Clearly the first option is incorrect since $S(1) \implies 1 = 4$, which is false. Then I worked on second option . For this I assumed $S(k)$ is true, i.e., $1+3+5+...+[2k-1] = 3 + k^2$. Adding $(2k+1)$ on both sides we get, $$1+3+5+...+[2k-1]+[2k+1] = 3+k^2+2k+1 \implies 1+3+5+...+[2k-1]+[2(k+1)-1] = 3+(k+1)^2 \implies S(k+1)$$ is true , so option $2$ is correct and simultaneously option $3$ is incorrect . But when I tried to find the least value of $k$ for which $S(k)$ is true I couldn't find a single value of $k$. So how is this possible ?
$S(k)$ is false for all $k$. So $S(k)\implies$ absolutely anything.
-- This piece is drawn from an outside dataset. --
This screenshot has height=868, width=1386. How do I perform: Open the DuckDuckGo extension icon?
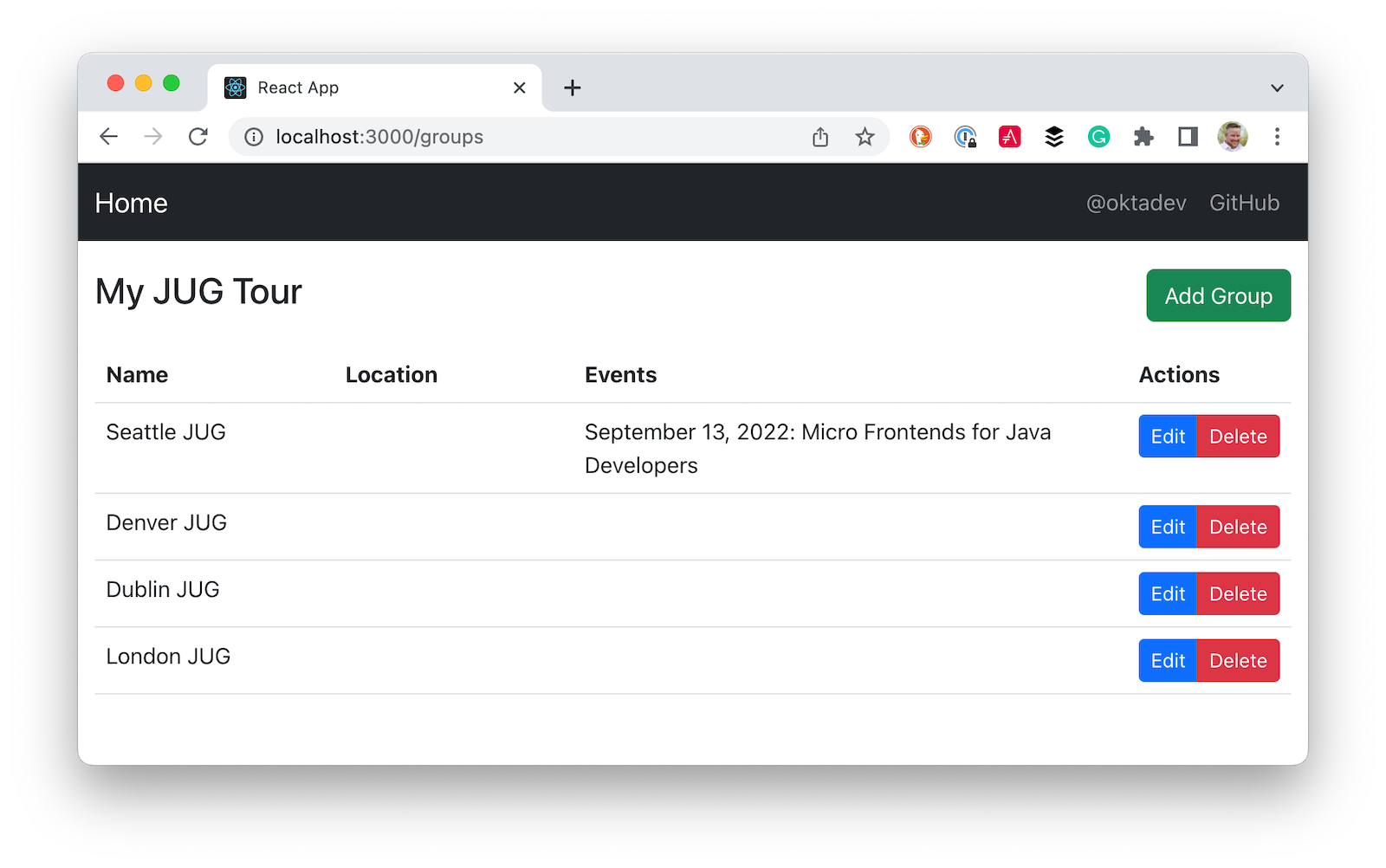click(920, 137)
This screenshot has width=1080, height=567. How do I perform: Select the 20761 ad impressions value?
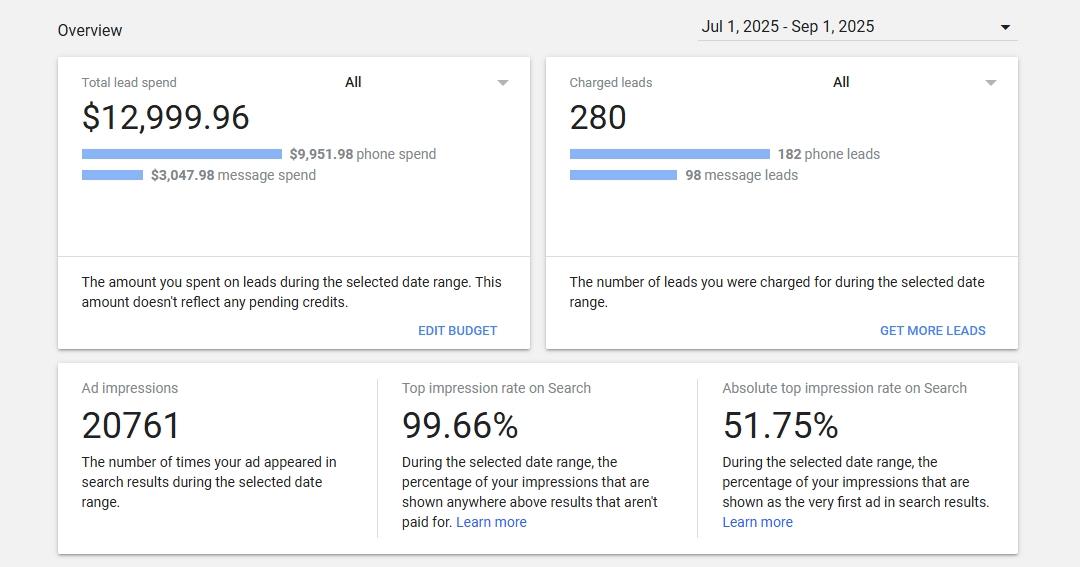[131, 426]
Hence $2$ is the only correct option.
I suspect that whoever set this question wants you to suppose that $S(k)$ is true and use elementary algebra to show that $S(k+1)$ is true, but that is logically invalid.
Also, you can't use induction to prove it, because it's false.
PS Your title seems to be asking a different question.